将来はカザフスタンなどにも販路を
理研興業(本社・小樽)は、中央アジアのキルギス共和国に防雪柵を輸出する。政府開発援助(ODA)「ビシュケク・オシュ道路地吹雪対策計画」で元請けの岩田地崎建設(同・札幌)と資材調達契約を締結した。防雪柵の設置を主体とした事業で、延長約4.6kmの大規模工事。同国での実績を足掛かりに同じ中央アジア圏のカザフスタンやトルクメニスタンなど隣国にも防雪柵を普及させたい考えだ。
キルギスは、ソビエト連邦の解体に伴って1991年に独立した国。緯度は札幌と同じだが、厳冬期はマイナス30度まで寒くなり、山岳地域で高度3.6kmと過酷な自然環境にある。
ビシュケク・オシュ道路はキルギスの主要幹線道路で、32カ国を横断するアジアハイウェイの一部を構成する国際回廊にも定められている。冬は山頂から吹き下ろされる風が強く、地吹雪に見舞われると重大な交通事故が発生するため、現地では防雪柵の整備を求める声が根強かった。
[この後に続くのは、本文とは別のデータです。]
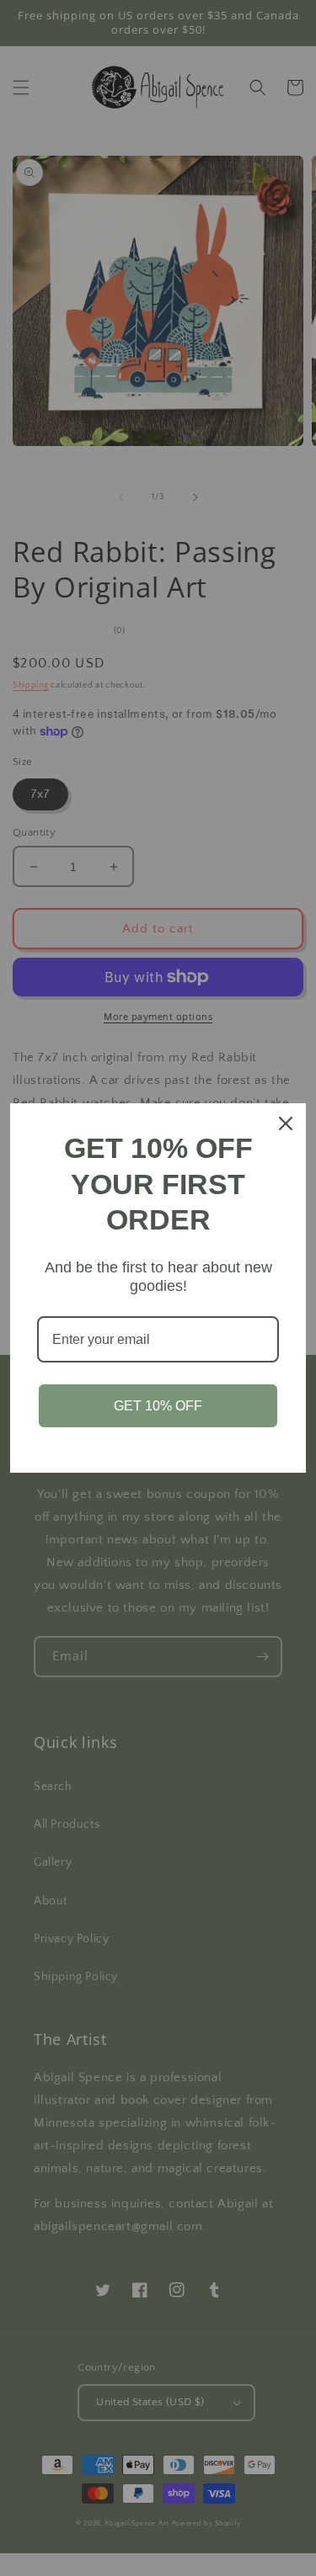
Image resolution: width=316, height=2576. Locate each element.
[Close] (285, 1123)
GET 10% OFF (158, 1406)
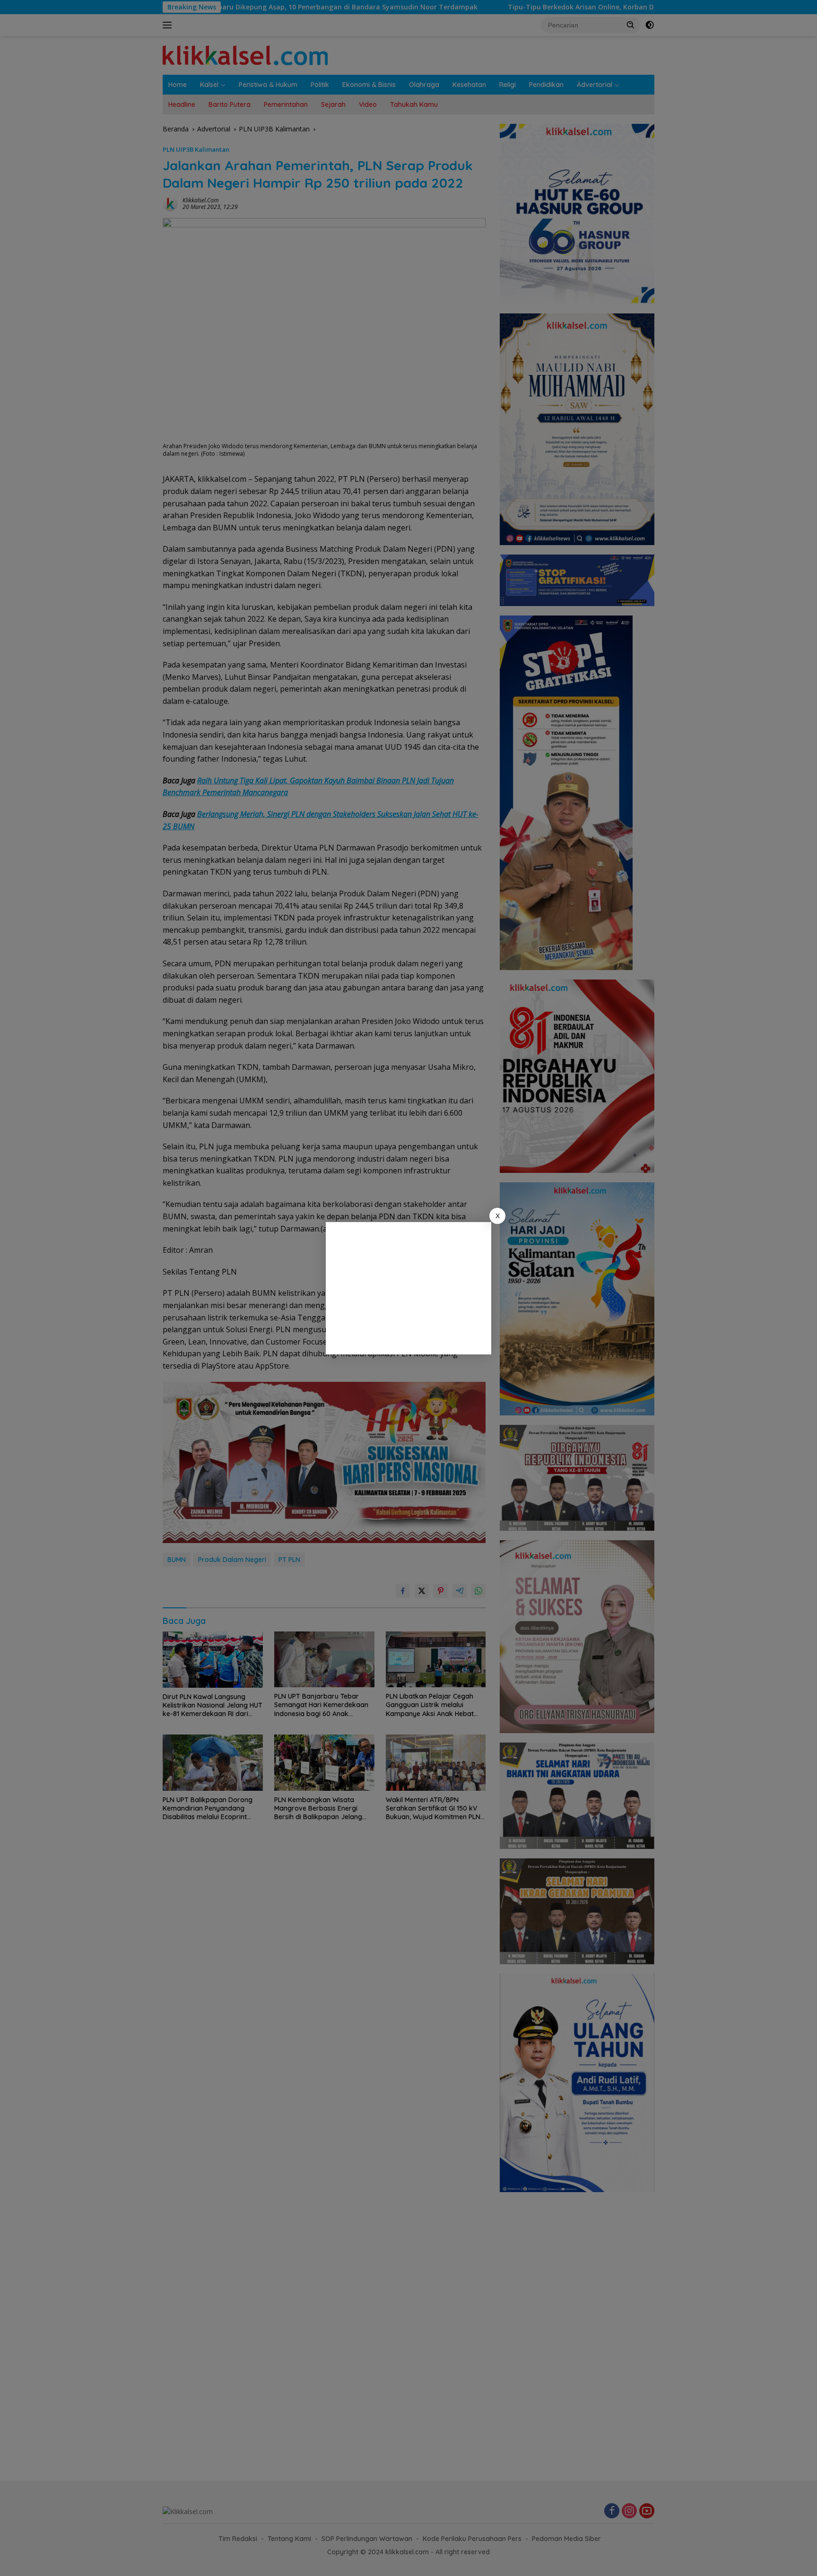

北広島工場で製作した防雪柵の部材を苫小牧港から中国まで海上コンテナで輸送し、中国鉄道を通してキルギスまで輸出する。全部で20フィートコンテナ30個分ほどになるという。岩肌の多い山岳地域のため杭が打ちにくく、道内で一般的なブロック基礎で設置していく計画だ。
理研興業は、2016年から中央アジアの営業展開を計画し、国際協力機構(JICA)を介して現地で防雪柵の試験施工を実施したり、キルギスに駐在員を配置してきた。現在はカザフスタンの政府や高速道路維持管理会社とオンラインで打ち合わせするなど市場開拓を一層進めている。

キルギスのビシュケク・オシュ道路で17年に試験施工した理研興業の防雪柵
当面は日本からの輸出で賄うが、将来的には現地企業との合弁工場などを設けたいと考える。カザフスタンは高炉メーカーなどが工場を構えていて、中央アジア向けに防雪柵を展開する際に鋼材の供給を受けやすい。実現すれば雇用面でも現地に貢献できる。
コロナ禍の2年間は渡航制限から現地に出向いたり日本に招く機会に恵まれなかったが、代わりとしてオンラインに新たな可能性を見いだした。今後は現地要人に向けたウェブ営業に加え、自社設備を活用した風洞実験のオンライン配信などを考えている。オンライン化で事業のスピード感は一層高まるとみている。
柴尾幸弘副社長は「まずはキルギスでの防雪柵をショーウインドー代わりに各国の関係者に見てもらいたい。日本のしっかりした技術を現地に入れながらカザフスタンやトルクメニスタンなどで実績を重ね、ゆくゆくはモンゴル、中国に販路を築きたい」と話している。